First up, Rhys took an early French Ordonnance army with a Swiss ally, while I commanded an Italian Condotta force. As befitting the plain of the Po, terrain was fairly minimal, but did feature a wood on my centre-right that I threw my 3 elements of light infantry into. Both sides had considerable artillery that partly traded shots on my centre left. My centre consisted of a mixture of pikes and crossbows, flanked by the aforesaid artillery on the left and light infantry on the right. My mounted elmeti were on the wings, with some supporting light horse in the case of those on the far left, as the elmeti were less numerous on that side.
|Later I found a bombard element as well...|
Rhys' Swiss were massed on my right. He had a mix of crossbows, longbows, and mounted ordonnance men-at-arms in the centre, while his forces on my left were more crossbowmen and men-at-arms, plus artillery. Unfortunately, I forgot to take any photos of the battle, and we can't even remember who won! Presumably it was a closely-contested affair...

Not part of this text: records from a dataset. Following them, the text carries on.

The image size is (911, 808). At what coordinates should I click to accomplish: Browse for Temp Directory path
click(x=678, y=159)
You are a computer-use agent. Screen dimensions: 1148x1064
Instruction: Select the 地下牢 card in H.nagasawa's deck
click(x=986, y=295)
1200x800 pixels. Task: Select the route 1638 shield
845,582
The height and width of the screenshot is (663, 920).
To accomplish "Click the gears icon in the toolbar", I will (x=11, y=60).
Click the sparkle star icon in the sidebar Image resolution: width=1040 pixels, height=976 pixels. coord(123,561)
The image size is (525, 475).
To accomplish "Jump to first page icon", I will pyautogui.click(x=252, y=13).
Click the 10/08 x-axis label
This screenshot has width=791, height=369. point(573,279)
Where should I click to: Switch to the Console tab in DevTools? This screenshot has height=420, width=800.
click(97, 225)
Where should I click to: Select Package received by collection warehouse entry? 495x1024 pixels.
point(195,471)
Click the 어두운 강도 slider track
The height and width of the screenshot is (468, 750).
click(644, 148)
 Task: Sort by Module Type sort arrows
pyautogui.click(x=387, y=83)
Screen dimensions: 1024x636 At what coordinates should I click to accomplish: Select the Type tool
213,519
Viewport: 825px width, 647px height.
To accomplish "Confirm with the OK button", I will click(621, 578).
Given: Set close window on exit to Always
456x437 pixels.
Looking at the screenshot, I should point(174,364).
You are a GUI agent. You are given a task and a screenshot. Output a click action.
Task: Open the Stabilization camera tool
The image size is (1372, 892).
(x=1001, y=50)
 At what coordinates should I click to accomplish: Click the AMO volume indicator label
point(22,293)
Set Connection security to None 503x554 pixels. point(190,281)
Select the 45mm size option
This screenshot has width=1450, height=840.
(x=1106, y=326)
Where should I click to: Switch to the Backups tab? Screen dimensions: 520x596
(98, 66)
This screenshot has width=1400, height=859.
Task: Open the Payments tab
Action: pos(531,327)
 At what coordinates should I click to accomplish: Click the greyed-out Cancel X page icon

|The Burgundian left wing|
|Rhys' mounted men-at-arms waiting prior to the advance|
I fancied my chances in the centre, since in DBA, archers are rather deadly against mounted knights; nonetheless, my centre received my lowest PiP die, since it required no manoeuvring at all; just a simple dadvance straight up the board. My right didn't have very favourable match-ups. I was the defender, and thus deployed first, and although I got to swap two pairs of elements, this merely made my right wing have a slightly less favourable poistion than before. This wing got my middle PiP die, as moving the artillery would be PiP intensive.
|The two forces approach the end of the second turn|
On my right, my artillery came off second best against Rhys', but the archers immediately to their left were able to inflict some casualties on the Burgundians in reply. My left quickly advanced (benefited by getting the highest PiP die every turn) and seized the wood as planned. Rhys troops opposite them didn't really do much in response; he was more intent on boldly advancing his mass of men-at-arms towards my centre, clearly aiming to decide the affair in a manner befitting Charles le Téméraire. Naturally, some casualties were to be expected on the way in, but Rhys had massed them in depth in anticipation...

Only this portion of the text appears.